The republican party has called a mass meeting for this afternoon. Organised labour and organising good-for-nothings, the Soldiers' Council, the officers, the non-commissioned officers... meetings everywhere. And everywhere discourses on the supremacy of the people, its rights, democracy, independence and freedom. But no mention is made of Belgrade. There is no protest meeting or demonstration against the conditions of the armistice. With its cunning lies the faithful, servile press of Károlyi has hoodwinked the crowd again. The town hides the shame of Belgrade in silence, as if it were not its concern, as if it had lost all self-respect. The crowd, stupid and good-tempered, continues on the road which it trod yesterday. Blind flocks of sheep and herds of blinkered oxen, thoughtless and sightless masses, following their degraded leader towards the precipice. They are going, and why does he delay who is to bring salvation ?

The rain writes ghostly characters on my window as well as on the panes of the house opposite. That is all; nothing else happens.

Nothing ? I must be mad to write such a thing. Does not every day bring with it the collapse of something which had always existed, ever since I was born, and before that, long before that ?... It is incomprehensible. One reads only the news, and when one has read that it seems impossible, and one half expects somebody will laugh, or a voice will tell us that it is not true and that everything is really as it used to be. Yet we wait in vain... And again we believe that nothing will happen.

Meanwhile loyal Bavaria has driven King Louis out of the country. The Soldiers' and Workers' Council in Saxony has made a proclamation to the people : " The King has been deprived of his throne, the Wettin dynasty has ceased to exist. " Baden has expelled its ruler, and the Grand Duke, of Hesse is a prisoner of the mob. Wurtemburg, Brunswick, Weimar... Ancient thrones, legendary old courts, centres of culture, art-loving little residences, all collapse in a few minutes. It is as if some giant Hatred roams abroad, demolishing everything it finds standing, from east to west.

All the faithful German princes have lost their thrones. The only one who still wears a crown is the one who has shown himself faithless—the Hohenzollern down there in Roumania. And the Kaiser has fled to Holland from his unhappy Empire.

Kaiser Wilhelm has resigned his throne ! As the news spreads this fresh token of the mutability of human affairs causes a shudder even in those who worked for it with hatred and received it with shouts of triumph.

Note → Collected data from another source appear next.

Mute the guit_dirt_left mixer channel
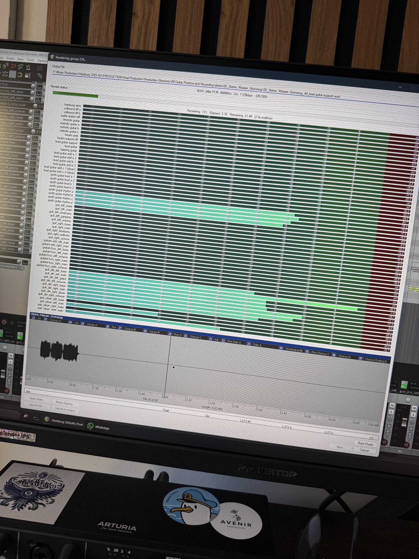Screen dimensions: 419x559 click(x=414, y=408)

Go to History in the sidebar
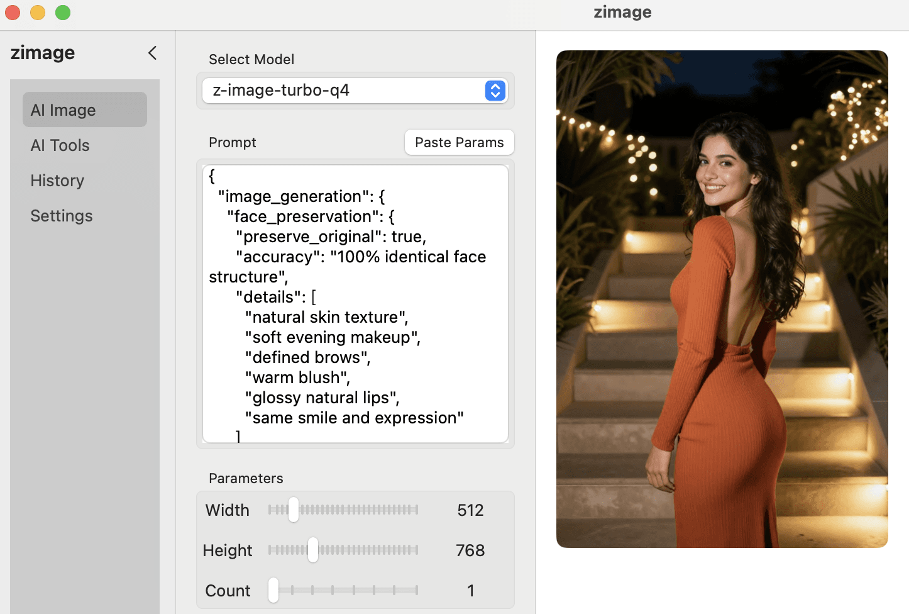(57, 181)
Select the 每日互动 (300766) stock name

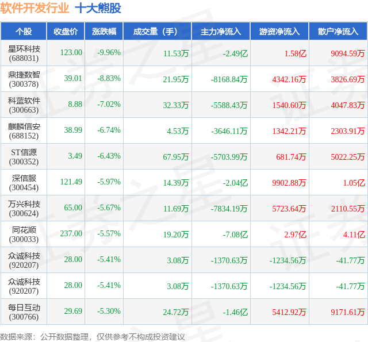[24, 312]

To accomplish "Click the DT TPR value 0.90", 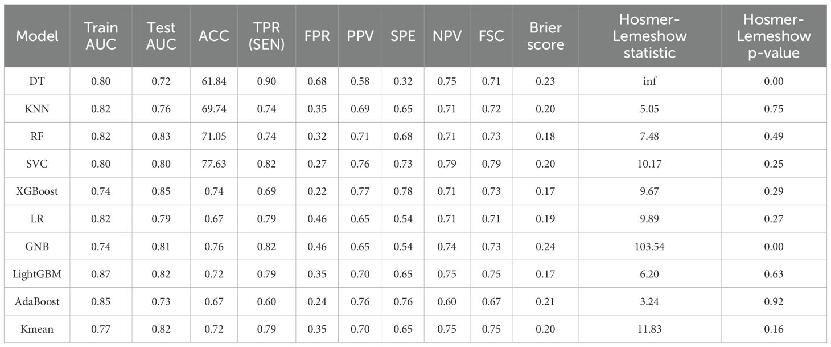I will (x=268, y=81).
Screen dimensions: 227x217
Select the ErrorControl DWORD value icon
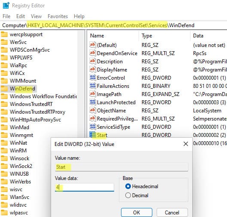point(93,78)
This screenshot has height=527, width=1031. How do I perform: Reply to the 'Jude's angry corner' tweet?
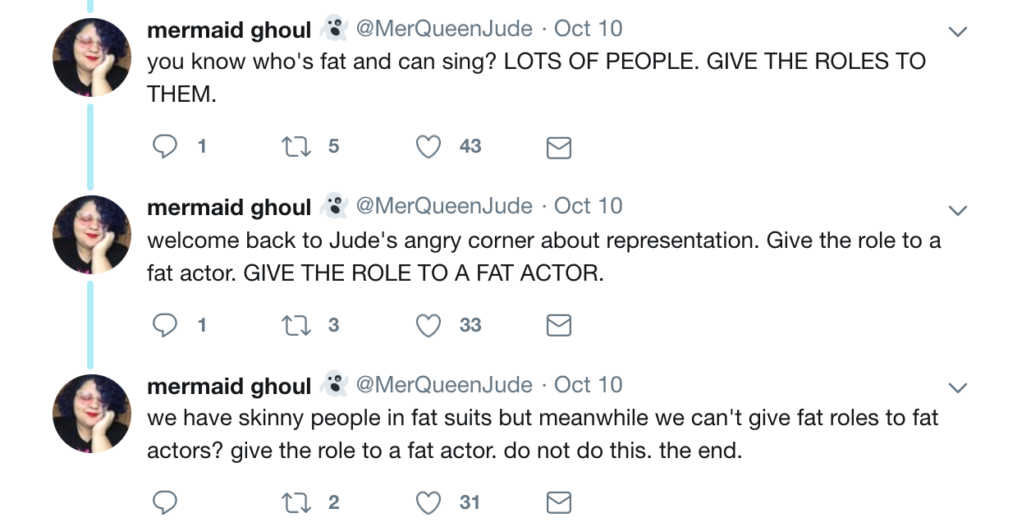(166, 325)
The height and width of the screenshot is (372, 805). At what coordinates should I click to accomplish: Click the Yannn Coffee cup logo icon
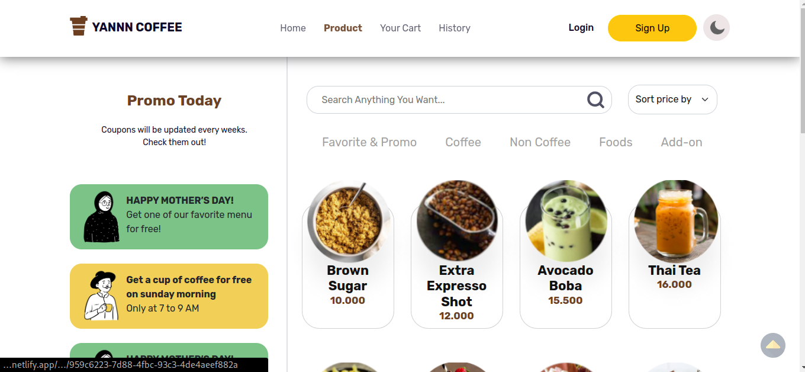pos(78,26)
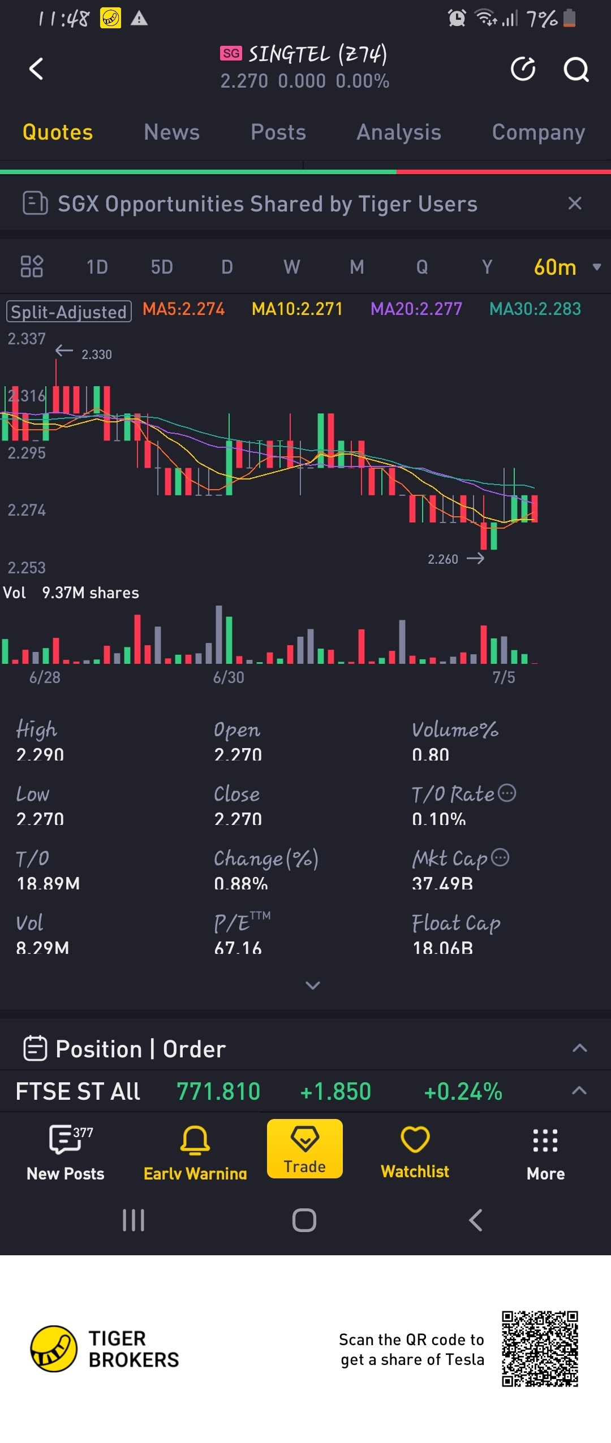This screenshot has height=1443, width=611.
Task: Switch chart to 1D timeframe
Action: tap(97, 267)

Since Napoleon, nobody has been so violently hated on this globe as he. Doubtless this will be the measure of his importance in history. It will judge his power by the fact that against Napoleon England had allied only a fraction of Europe, while against the Hohenzollern the whole world was forced to rise in arms.

The cause of the two Emperors' downfall is the same. Napoleon wanted to make France the first power of the world, and Kaiser Wilhelm dreamt the same dream for the German Empire. Neither of them could stop half-way.

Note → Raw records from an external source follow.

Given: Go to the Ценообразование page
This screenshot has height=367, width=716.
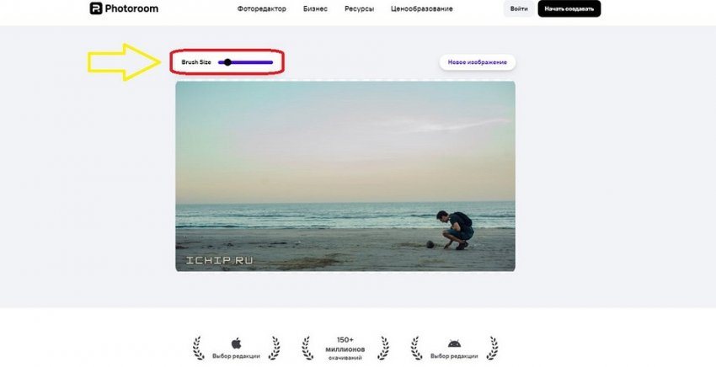Looking at the screenshot, I should [422, 9].
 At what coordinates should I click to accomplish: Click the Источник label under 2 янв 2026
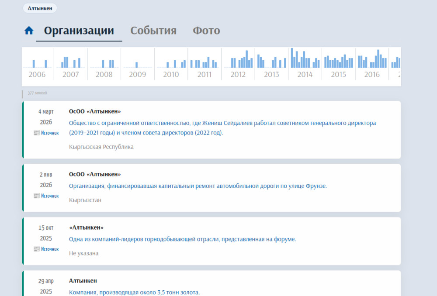(x=50, y=196)

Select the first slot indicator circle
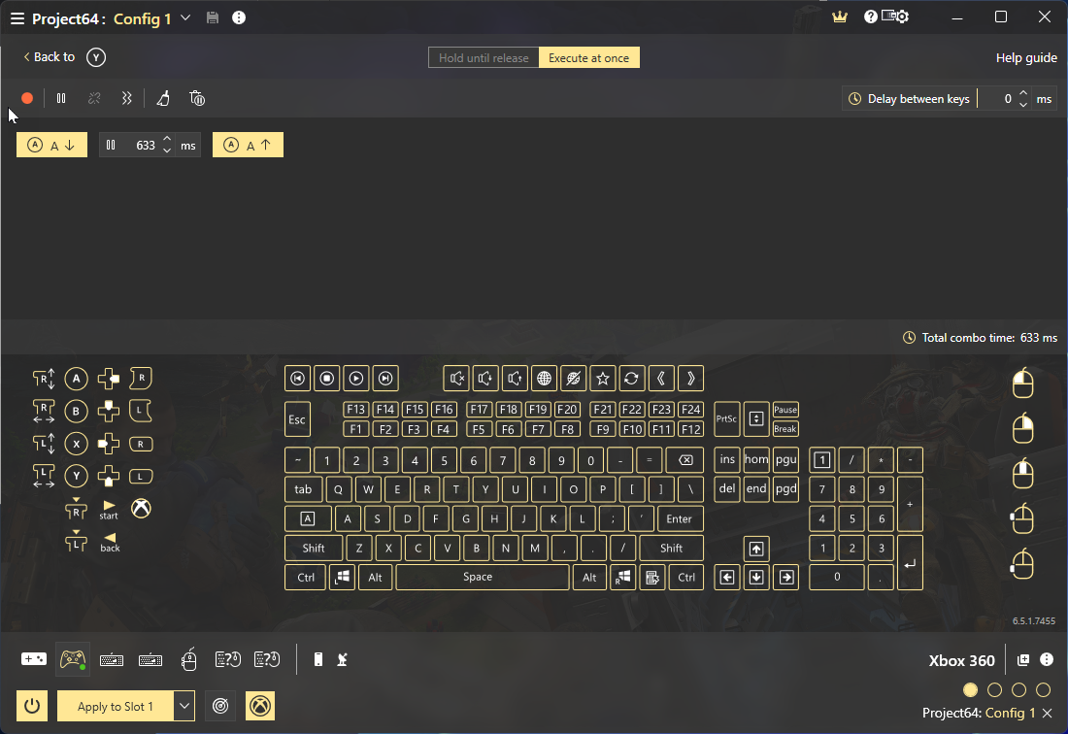click(970, 690)
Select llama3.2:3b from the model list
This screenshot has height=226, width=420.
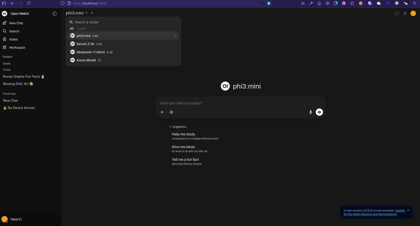(x=85, y=44)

Is it a Saint Helena that fate has in store for Kaiser Wilhelm ? Will the Dutch castle that has received him turn out to be a replica of the Bellerophon ?

The Kaiser was a friend of the Hungarians. Once in the royal castle of Buda he proposed the health of the Hungarian nation. Since the rule of the Hapsburgs no crowned head has ever spoken to us like that. His speech was printed in school books, the children learned it by heart, and the memory of the Kaiser stayed with us. But he never came again to our midst. During the war he went to Vienna, to Sophia and to Constantinople. He never stopped at Budapest. And while the Hungarian people waited for him whose soldiers had bled with ours at three gates of our country, he was forced to bear in mind the jealousy of Vienna. His picture was in the shop-windows, Budapest had named its finest boulevard after him, the colours of his Empire floated everywhere and if his train touched the country's soil the newspapers wrote in his homage.

In 1916 Tisza went to the German General Headquarters. The Roumanians had just invaded Transylvania and he asked for troops and help for his hard-pressed country.

" Will the Hungarians be grateful for it ? " asked the Kaiser.

" We shall be grateful, " answered Stephen Tisza.

They have torn the contract of our alliance, but a common misfortune can write a more permanent alliance than any human hand. Marshal Foch's document stating the conditions of the armistice with Germany is the twin of the ruthless writing of Belgrade. Wilson's mask has fallen and the victors beggar us and let loose upon us the blood-stained cloud which comes from the East to cover the despair of betrayed peoples.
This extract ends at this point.